Watch: Why has railway travel become so dangerous recently in India?

Despite the cries of ‘sabotage’, the fault lies in over-using the system and under-investing in safety measures.

Here’s a shocking statistic. According to a 2012 government safety panel report, Indian Railways is involved in the deaths of nearly 15,000 people every year. By any standards, that’s a “massacre”.

Indian Railways takes pride in being the largest network in the world with 12,000 trains ferrying two crore people every day.

The majority of these deaths are caused either when people cross the railway tracks and are run over, or when trains collide or derail. Blame an inherent lack of safety concerns, negligence, chronic under-investment, and systemic factors.

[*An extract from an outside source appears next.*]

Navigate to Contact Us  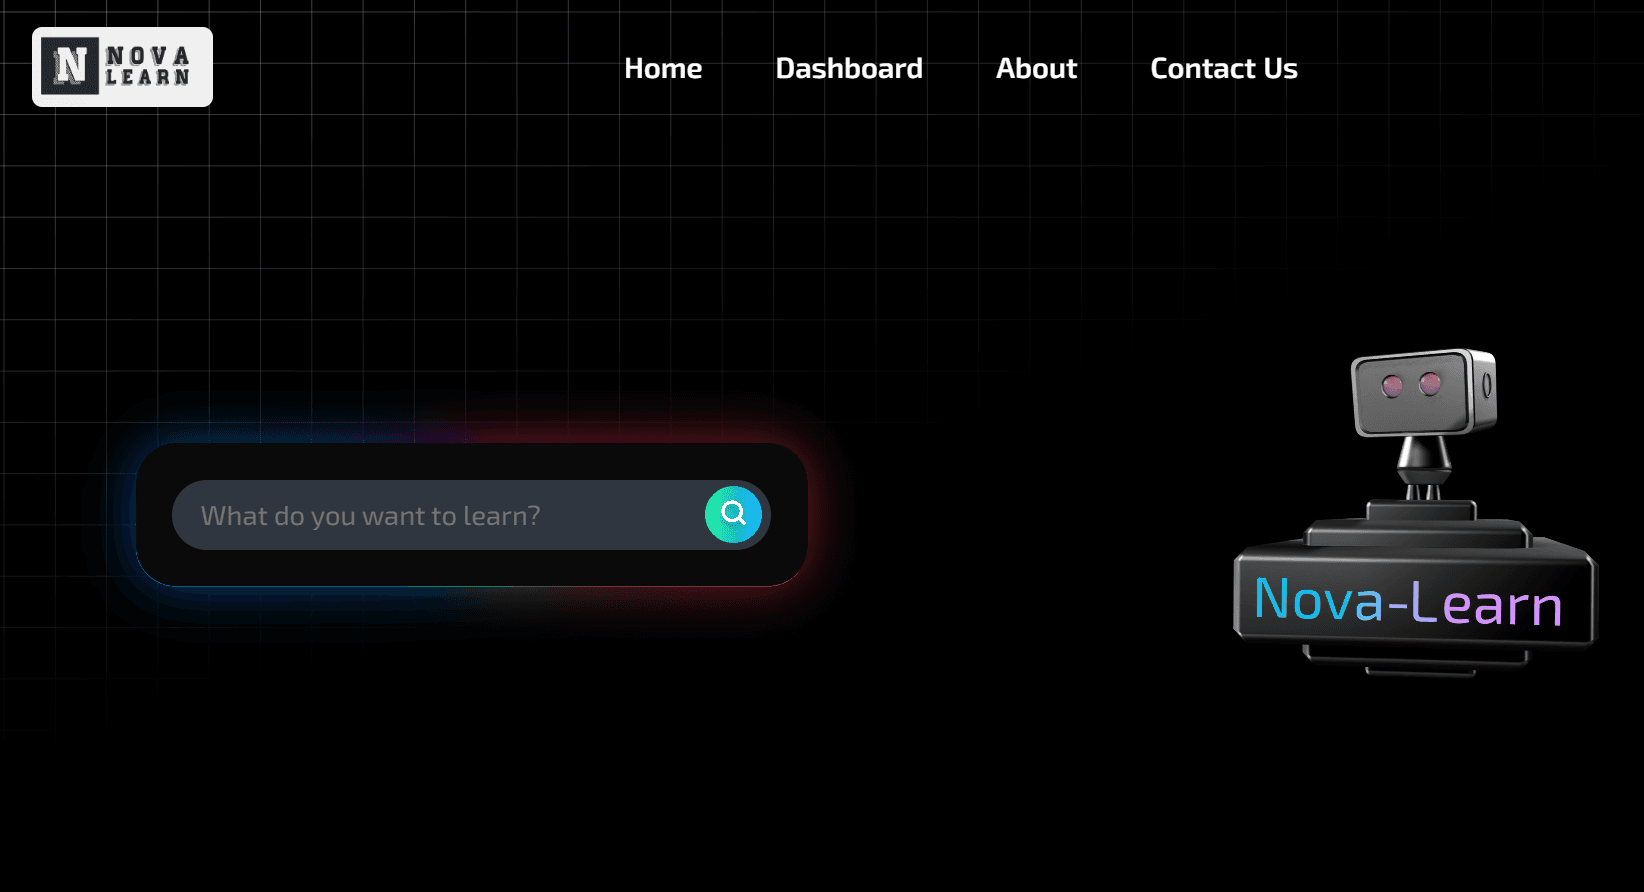[1224, 68]

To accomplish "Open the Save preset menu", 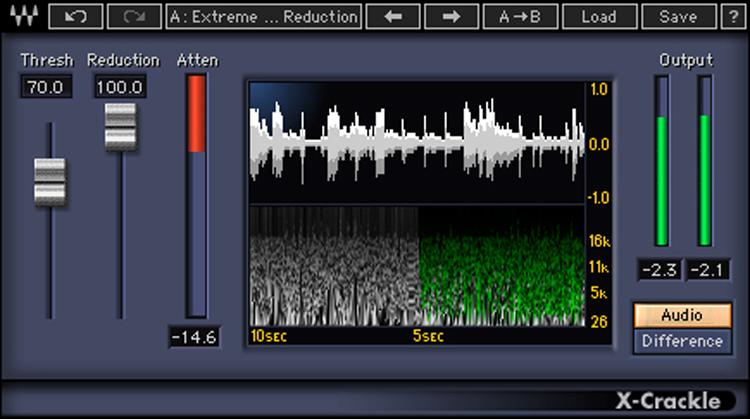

In India, as much as 40% of the railway divisions currently run above the line capacity, according to a paper issued by the Ministry of Railways. Line capacity is the number of trains a track can handle in 24 hours. Naturally, this compromises safety.

Between 1950 and 2016, there was acute under-investment in rail infrastructure, according to a Ministry of Railways report on “Safety and Security in Railways”. The passenger and freight traffic increased by 1,344% and 1,642%, respectively, against a meagre 23% expansion of route.

Another paper in the Physica journal stated that rail traffic in the Gangetic plains was so excessive that “if all trains were to travel in accordance with their schedule, then the present infrastructure would not be able to handle the resultant traffic flow.” This is cited as the reason for frequent delays and increase in collisions.

Indian Railways has upgraded its technology and adopted new methods of welding and testing its rails over the past few years, yet the traffic and congestion on the rails is too high to implement this technology properly.

Following the three disastrous railroad accidents depicted in the video (above), Finance Minister Arun Jaitley focused on reform and safety of the Indian Railways in this year’s Union budget. He announced the creation of a Rashtriya Rail Samraksha Kosh (Rail Safety Fund) with a five-year corpus of Rs 1 lakh crore, of which Rs 20,000 crore will be spent annually on safety-related work on the railways, including track renewal and signal upgrades.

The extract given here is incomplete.